Here they are...Been in my freak'en garage waaay tooo long...













PDQ GTO said:


> Nice YJ. I have not seen a cowl hood on a Goat before; I like, works on your ride...BTW I have 2 brand new 421 Bobcat Badges that I will never use. Send me a PM if you want them...:cheers


----------



## NJG8GT (Nov 14, 2007)

Nice Goat!!! Looks mean!


----------



## 04YJ-GTO (Nov 7, 2007)

Mike_V said:


> Also, is the hood open to below; could you post pictures of the underside?
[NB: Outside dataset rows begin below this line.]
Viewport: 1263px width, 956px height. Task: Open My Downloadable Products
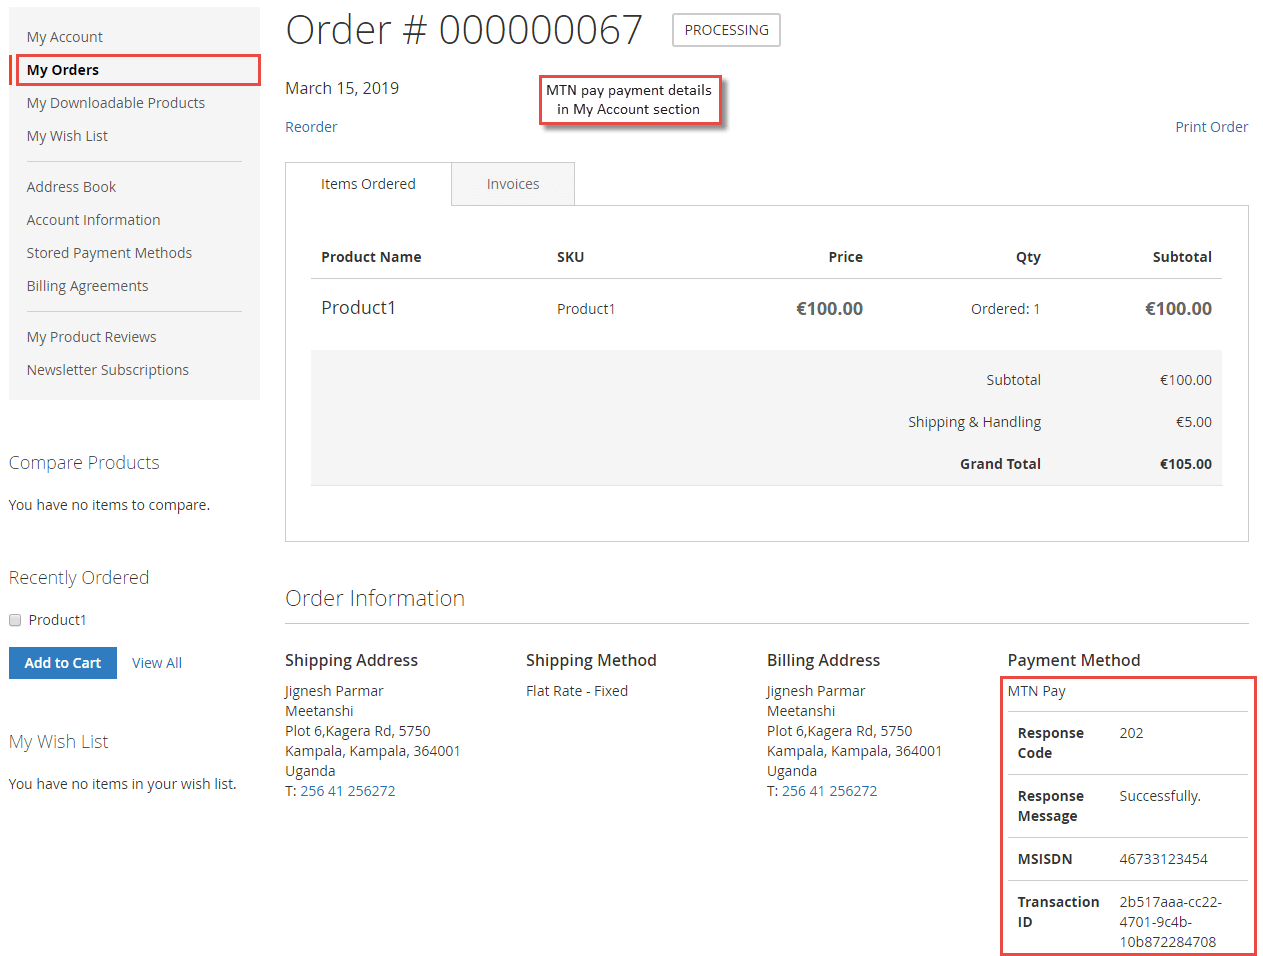(115, 102)
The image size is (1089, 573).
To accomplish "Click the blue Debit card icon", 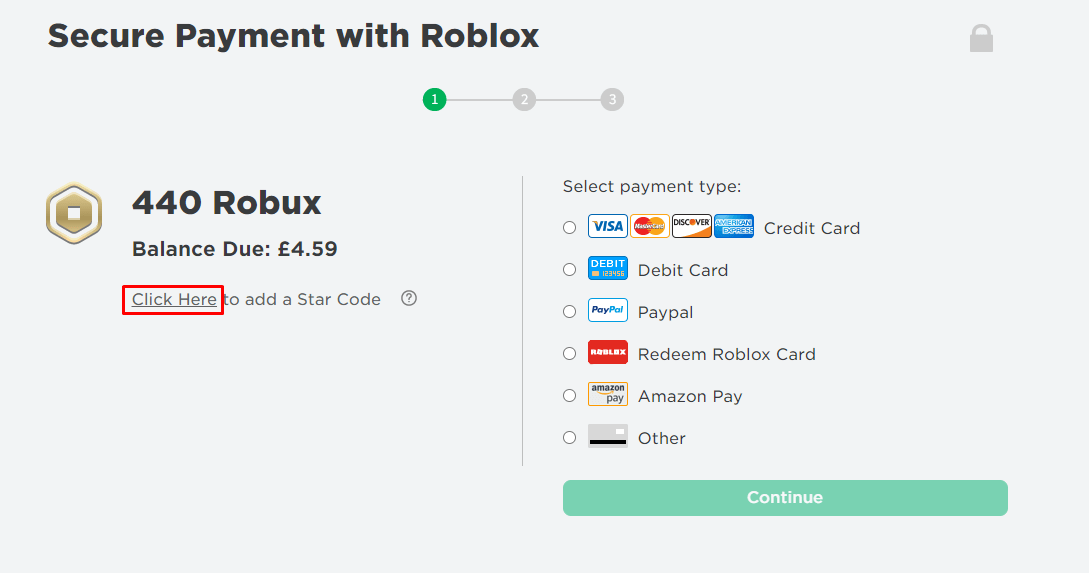I will [607, 269].
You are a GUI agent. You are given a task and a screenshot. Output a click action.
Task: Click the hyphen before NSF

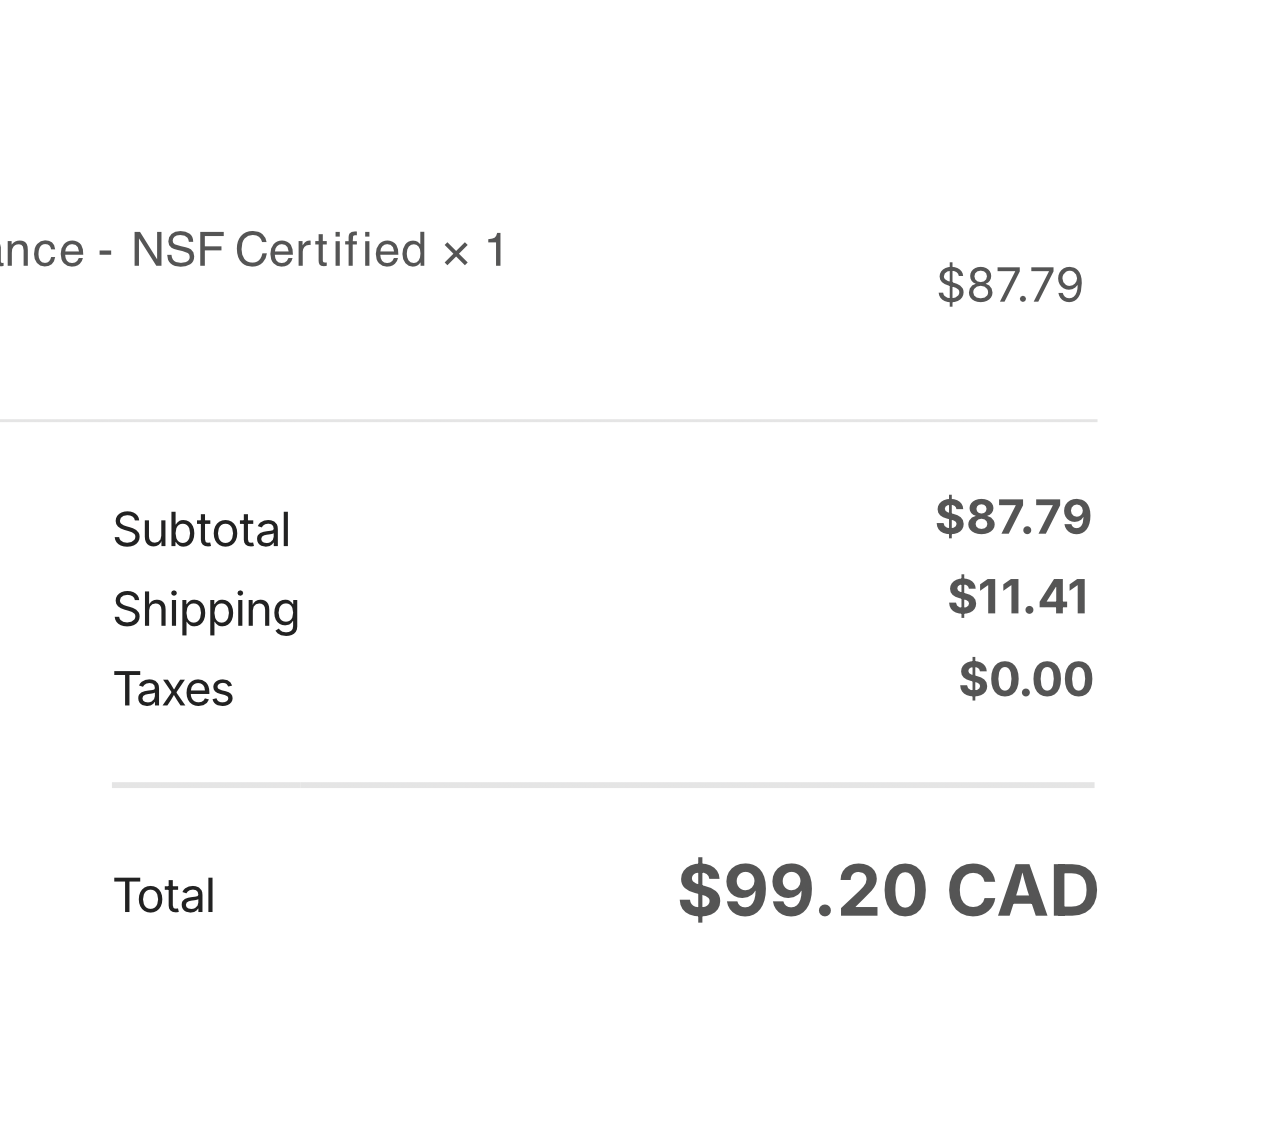(105, 254)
I will post picture of the underside of the hood tomorrow and I will post a picture of the entire car when the weather is nice


----------



## Mike_V (Mar 10, 2006)

04YJ-GTO said:


> I will post picture of the underside of the hood tomorrow and I will post a picture of the entire car when the weather is nice


THANK YOU!!


----------



## Rukee (Feb 8, 2007)

The GTO looks awesome, but the black wheels give it kind of a 'got mini spares on all 4 wheels' look. Sorry.


----------



## 04YJ-GTO (Nov 7, 2007)

Rukee said:


> The GTO looks awesome, but the black wheels give it kind of a 'got mini spares on all 4 wheels' look. Sorry.
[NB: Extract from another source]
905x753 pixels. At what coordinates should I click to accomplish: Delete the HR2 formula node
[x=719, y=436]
I guess everyone is intitled to thier own opinion :confused, Well I love my car and everyone that has seen it has give me compliments on it wether it being the wheels or the hood, the car its self, or the entire set up on the car. To be honest I am suprised on how GTO owners like the hood, it definitely looks cooler than the 04 flat hood :cool


----------



## PDQ GTO (Jun 21, 2007)

I think the black rims fit your car very well. I also don't think the spare tire that comes with the Goats is that ugly. I would not want to run 4 spare tires, but at least they have some style and they are not pizza cutters...:seeya:



04YJ-GTO said:


> I guess everyone is intitled to thier own opinion :confused, Well I love my car and everyone that has seen it has give me compliments on it wether it being the wheels or the hood, the car its self, or the entire set up on the car. To be honest I am suprised on how GTO owners like the hood, it definitely looks cooler than the 04 flat hood :cool


----------



## 04YJ-GTO (Nov 7, 2007)

PDQ GTO said:


> I think the black rims fit your car very well. I also don't think the spare tire that comes with the Goats is that ugly. I would not want to run 4 spare tires, but at least they have some style and they are not pizza cutters...:seeya:


:agree Thanks


----------